Educational use only. Drug cards are AI-assisted study material for NCLEX preparation.
Mechanism of action
Inhibits the Na+/K+/2Cl⁻ cotransporter in the thick ascending limb of the loop of Henle, causing rapid and large-volume diuresis. Also reduces preload via venodilation. Used for fluid overload from heart failure, pulmonary edema, cirrhosis, and renal disease.
Adverse effects
Life-threatening / NCLEX-tested
- Severe hypokalemia → cardiac arrhythmias (especially dangerous in patients on digoxin)

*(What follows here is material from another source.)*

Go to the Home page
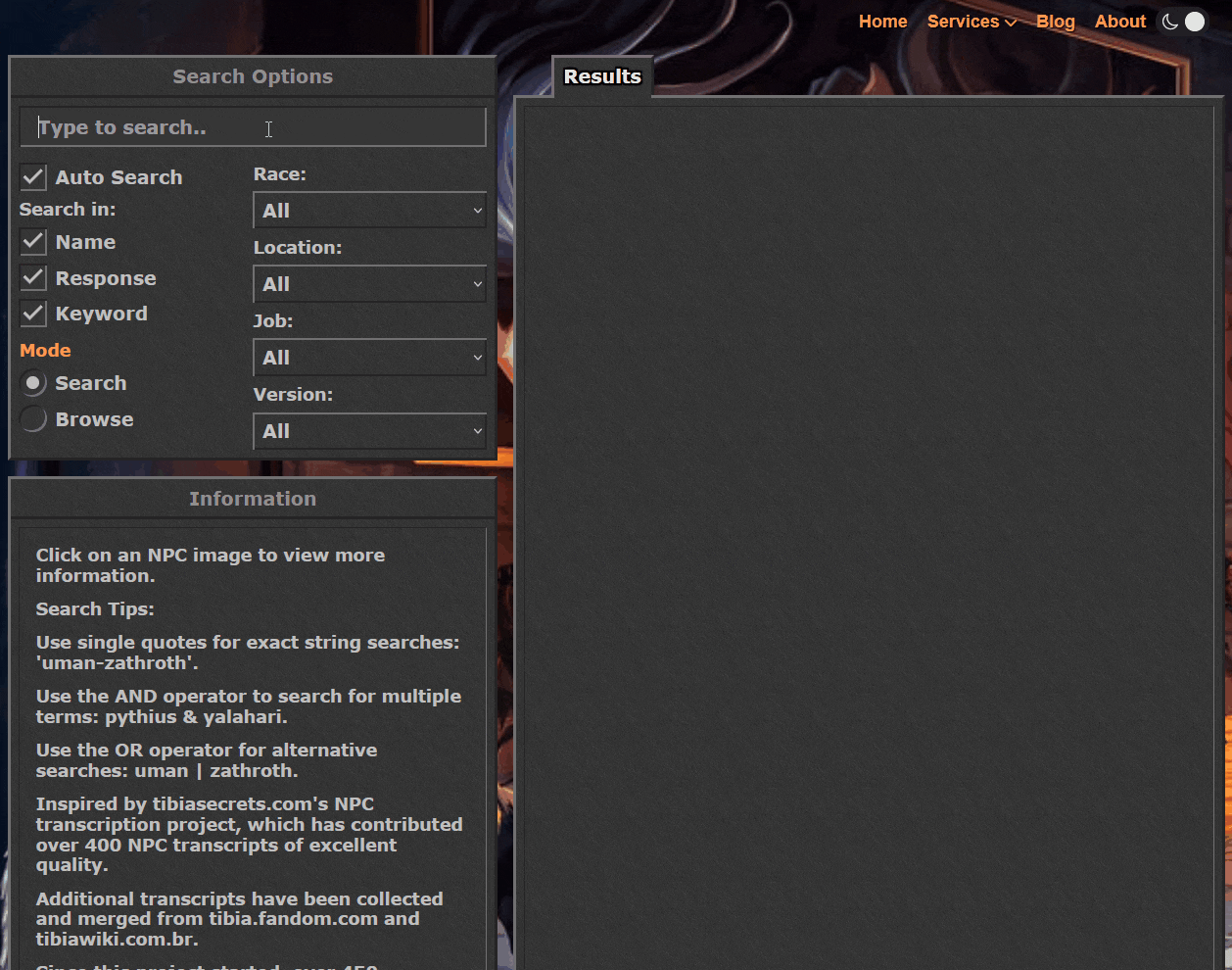click(882, 22)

- Profound hypotension and dehydration with rapid IV push
- Ototoxicity (tinnitus, hearing loss) — risk rises with rapid IV push and high doses
- Hyponatremia, hypomagnesemia, hypocalcemia, hypochloremic metabolic alkalosis
- Acute kidney injury from over-diuresis
- Sulfa allergy cross-reactivity (rare but reported)
Side effects
Common — what to teach
- Frequent urination (time the morning dose so it doesn't wake the patient at night)
- Dizziness, lightheadedness on standing
- Muscle cramps (often a clue to low K+ or Mg++)

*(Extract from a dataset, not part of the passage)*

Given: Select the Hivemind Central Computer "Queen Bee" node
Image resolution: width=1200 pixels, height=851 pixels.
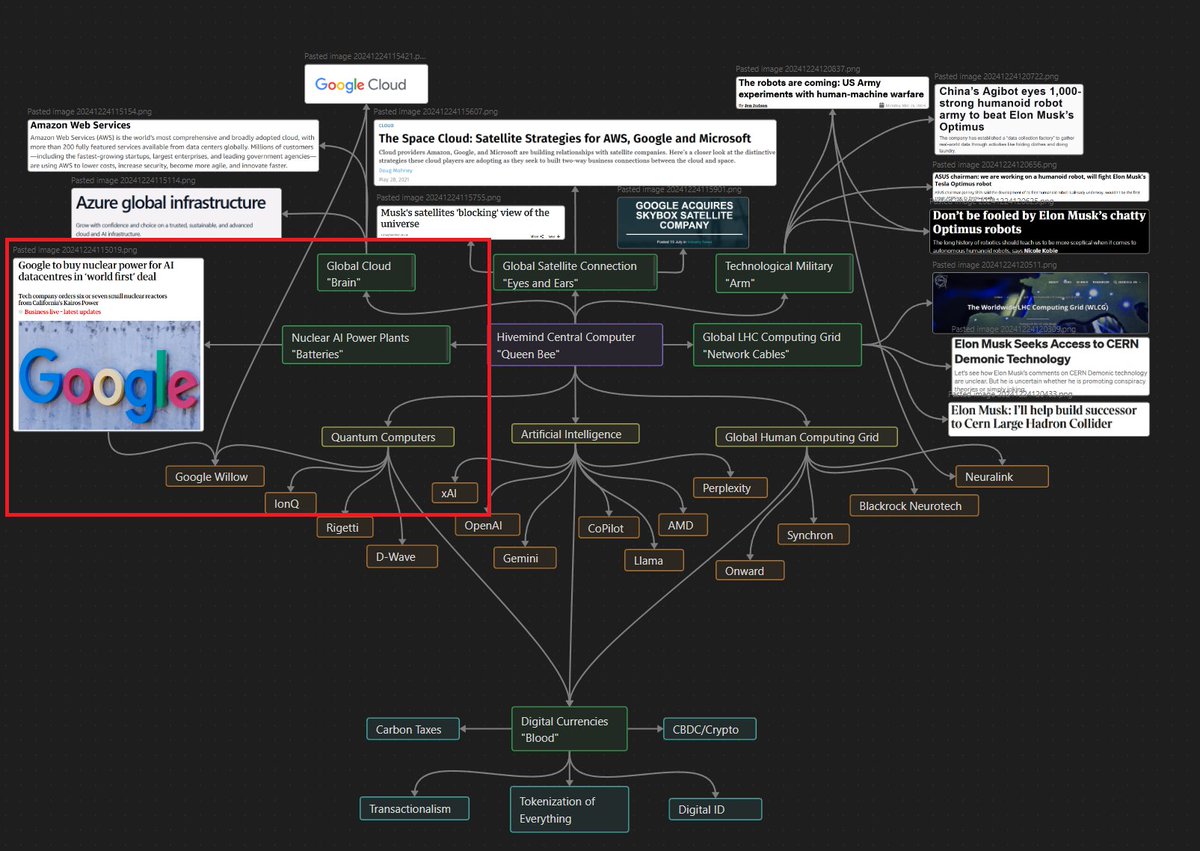Looking at the screenshot, I should (x=575, y=345).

- Increased thirst, dry mouth
- Hyperuricemia and possible gout flare
- Hyperglycemia
Food & drug interactions
Combined with digoxin → hypokalemia from furosemide drives digoxin toxicity. Lithium clearance falls — risk of lithium toxicity. NSAIDs blunt the diuretic effect. Aminoglycosides (gentamicin) plus furosemide multiply ototoxicity risk. ACE inhibitors and ARBs compound first-dose hypotension. Encourage potassium-rich foods (banana, orange, potato, spinach) unless contraindicated.
Nursing implications
Assessment, monitoring, patient teaching
- Monitor daily weight (same scale, same time, same clothing) — most reliable measure of fluid status; report a gain of > 2 lb in 24 h or > 5 lb in a week
- Monitor strict I&O, BP (lying and standing for orthostasis), and serum electrolytes — especially K+ and Mg++
- Push IV slowly (no faster than 20 mg/min, or 4 mg/min for high doses) to reduce ototoxicity risk
- Give in the morning to avoid nocturia; if BID, give the second dose by mid-afternoon
- Teach foods rich in potassium and how to recognize hypokalemia (muscle cramps, weakness, palpitations)
- Monitor blood glucose in diabetics; furosemide can raise it
When to hold / contraindications
- Serum K+ < 3.5 mEq/L (correct first)
- SBP < 90 mmHg or symptomatic hypotension
- Anuria (no urine output)
- Significant hypovolemia or dehydration
- Worsening renal function (rising creatinine) without provider direction
Memory anchor
"Lasix LOSES — Loses K+, Loses Na+, Loses Ca++, Loses fluid; gives Lots of pee." Daily weights are the truth-teller; 1 L of fluid ≈ 2.2 lb.